* _PROBLEM DETAILS_
A faithful copy of all the records is needed, with the pictures omitted.

* _DATA EXTRACTS_
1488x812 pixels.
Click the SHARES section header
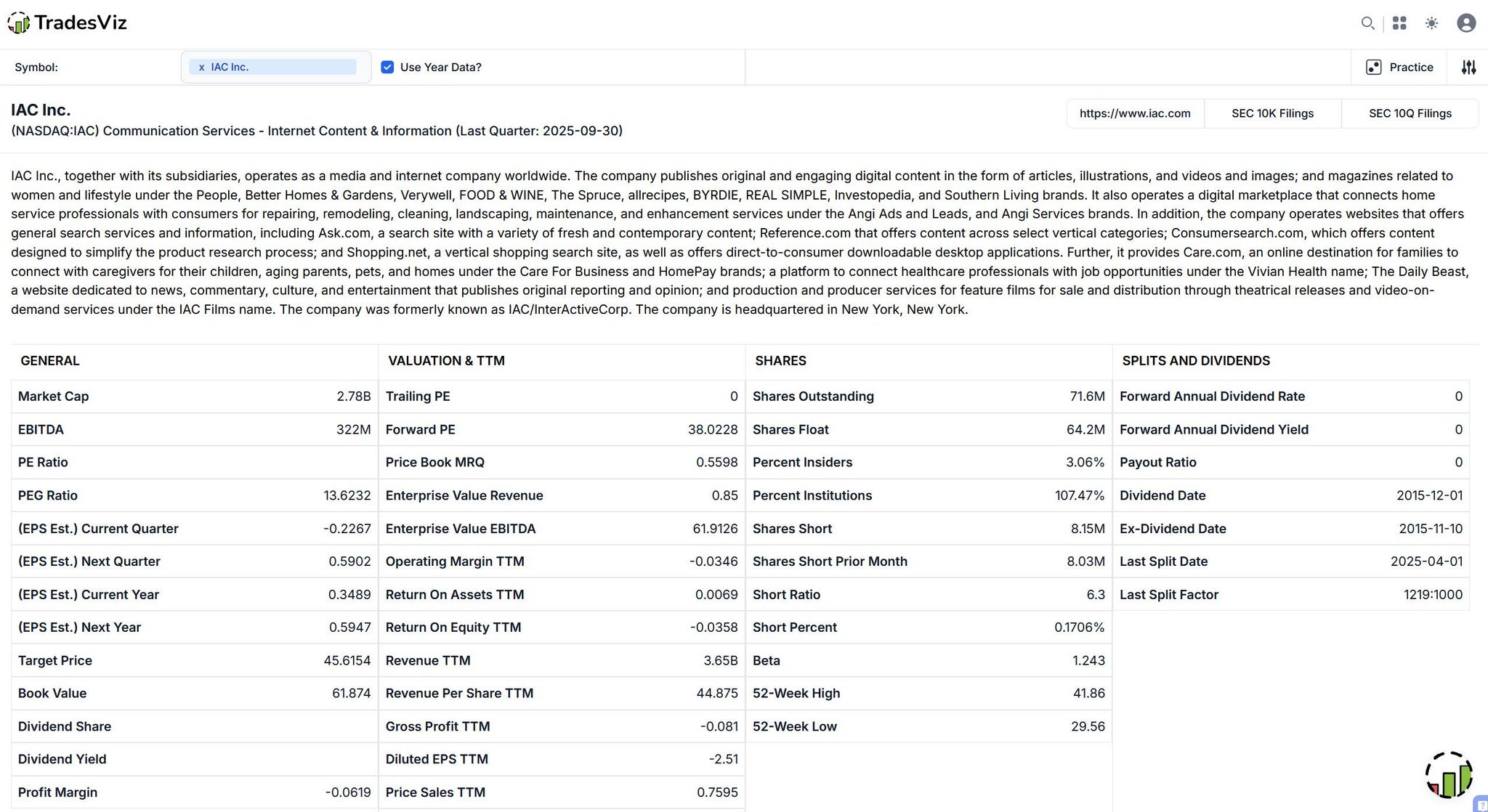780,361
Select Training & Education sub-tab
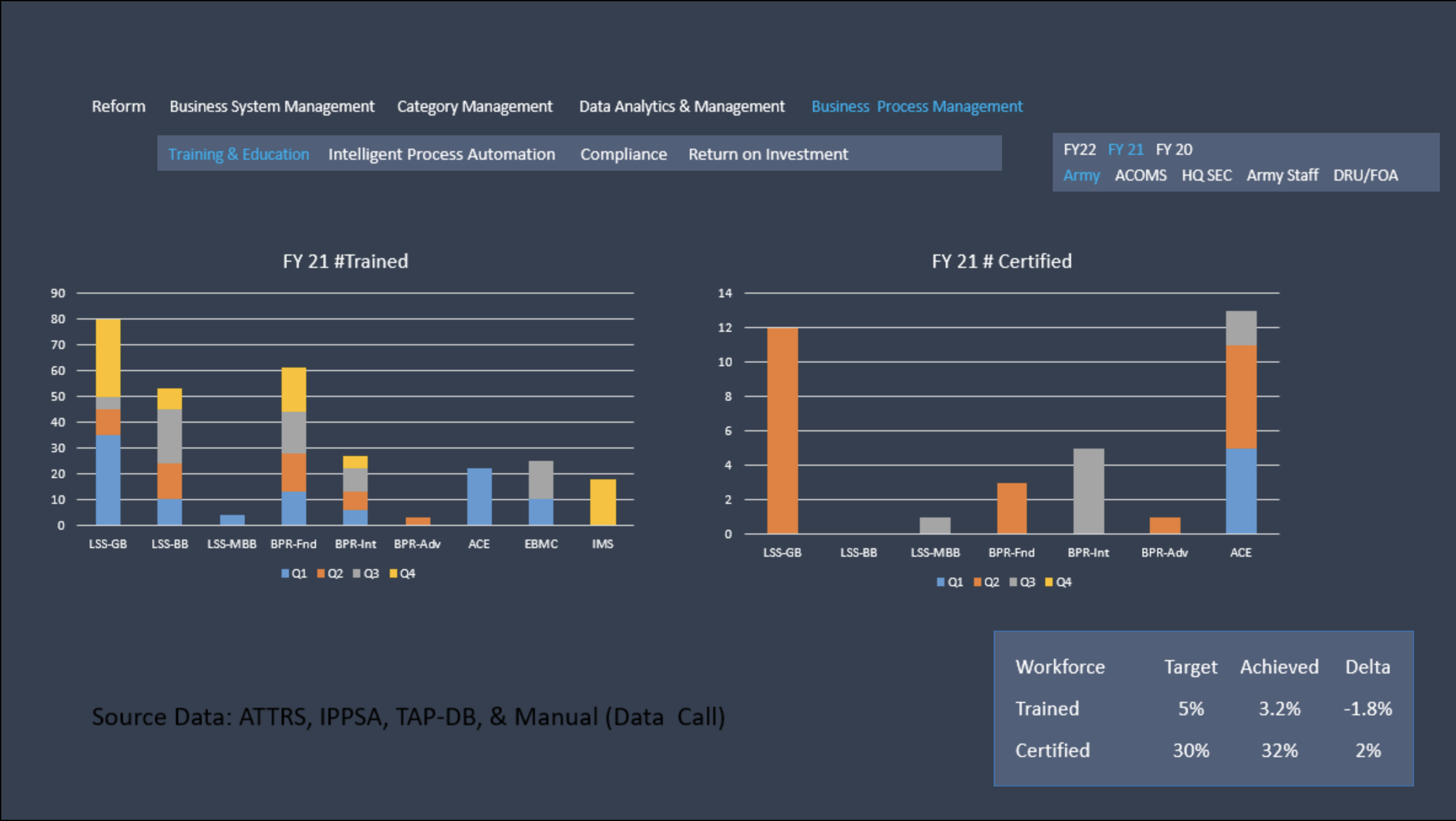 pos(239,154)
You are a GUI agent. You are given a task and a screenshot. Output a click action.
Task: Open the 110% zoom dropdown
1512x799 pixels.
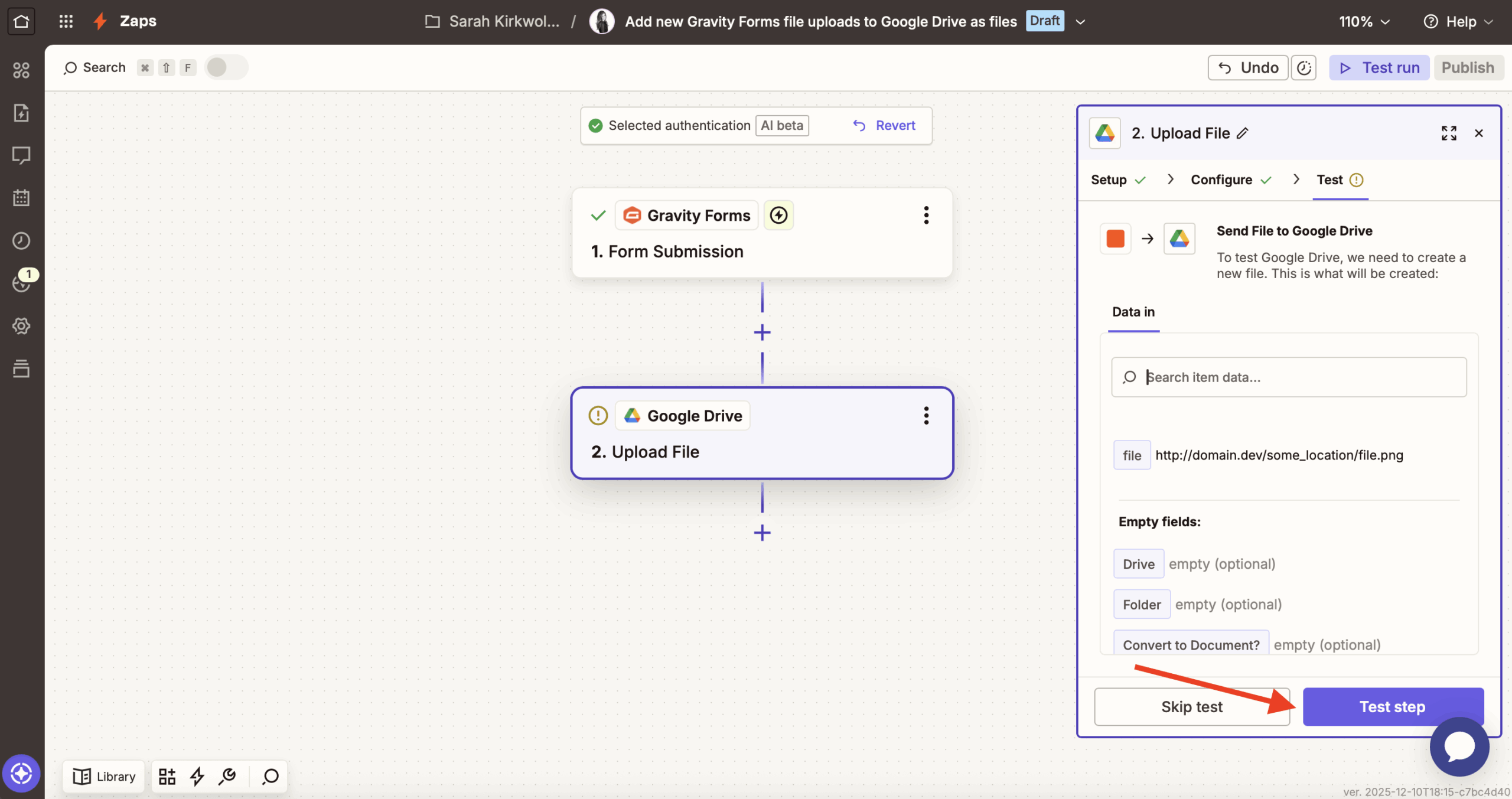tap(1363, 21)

* _ANSWER TO THIS PROBLEM_
1488x812 pixels.
Click the SHARES section header
780,361
Select Training & Education sub-tab
 pos(239,154)
You are a GUI agent. You are given a task and a screenshot. Output a click action.
Task: Open the 110% zoom dropdown
1512x799 pixels.
tap(1363, 21)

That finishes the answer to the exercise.